(Records on where items appear)
■ ■ ■ ■ ■ ■ ■

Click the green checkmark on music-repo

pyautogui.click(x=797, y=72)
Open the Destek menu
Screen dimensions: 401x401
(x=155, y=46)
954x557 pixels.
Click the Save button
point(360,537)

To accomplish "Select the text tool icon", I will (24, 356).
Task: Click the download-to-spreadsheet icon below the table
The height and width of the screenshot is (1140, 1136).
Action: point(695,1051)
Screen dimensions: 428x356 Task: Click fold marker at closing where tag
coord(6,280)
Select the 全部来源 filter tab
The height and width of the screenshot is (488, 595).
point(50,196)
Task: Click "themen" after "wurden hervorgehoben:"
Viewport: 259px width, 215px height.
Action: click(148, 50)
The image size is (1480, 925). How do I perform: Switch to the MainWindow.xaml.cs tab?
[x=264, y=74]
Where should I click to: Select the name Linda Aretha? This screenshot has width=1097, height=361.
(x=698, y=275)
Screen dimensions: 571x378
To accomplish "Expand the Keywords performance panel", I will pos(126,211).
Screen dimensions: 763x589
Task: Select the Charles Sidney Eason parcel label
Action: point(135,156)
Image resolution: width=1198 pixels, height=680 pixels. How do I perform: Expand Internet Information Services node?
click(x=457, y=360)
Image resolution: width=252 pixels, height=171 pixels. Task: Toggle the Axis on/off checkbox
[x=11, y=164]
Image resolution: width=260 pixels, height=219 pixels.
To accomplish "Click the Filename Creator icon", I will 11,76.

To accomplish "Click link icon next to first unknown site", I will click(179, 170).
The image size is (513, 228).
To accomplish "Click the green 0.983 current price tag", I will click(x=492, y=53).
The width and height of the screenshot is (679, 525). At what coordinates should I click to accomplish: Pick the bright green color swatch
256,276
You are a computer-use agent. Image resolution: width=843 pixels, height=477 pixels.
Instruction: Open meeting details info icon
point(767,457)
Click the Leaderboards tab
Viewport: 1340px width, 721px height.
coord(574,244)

■ ■ ■ ■ ■ ■ ■

» **Written instruction**: Copy out the records above word for word, from the line containing "will (24, 356)." through the line containing "I will 11,76.".

» **Answer to the problem**:
To accomplish "Select the text tool icon", I will (24, 356).
Task: Click the download-to-spreadsheet icon below the table
The height and width of the screenshot is (1140, 1136).
Action: point(695,1051)
Screen dimensions: 428x356 Task: Click fold marker at closing where tag
coord(6,280)
Select the 全部来源 filter tab
The height and width of the screenshot is (488, 595).
point(50,196)
Task: Click "themen" after "wurden hervorgehoben:"
Viewport: 259px width, 215px height.
Action: click(148, 50)
The image size is (1480, 925). How do I perform: Switch to the MainWindow.xaml.cs tab?
[x=264, y=74]
Where should I click to: Select the name Linda Aretha? This screenshot has width=1097, height=361.
(x=698, y=275)
Screen dimensions: 571x378
To accomplish "Expand the Keywords performance panel", I will pos(126,211).
Screen dimensions: 763x589
Task: Select the Charles Sidney Eason parcel label
Action: point(135,156)
Image resolution: width=1198 pixels, height=680 pixels. How do I perform: Expand Internet Information Services node?
click(x=457, y=360)
Image resolution: width=252 pixels, height=171 pixels. Task: Toggle the Axis on/off checkbox
[x=11, y=164]
Image resolution: width=260 pixels, height=219 pixels.
To accomplish "Click the Filename Creator icon", I will 11,76.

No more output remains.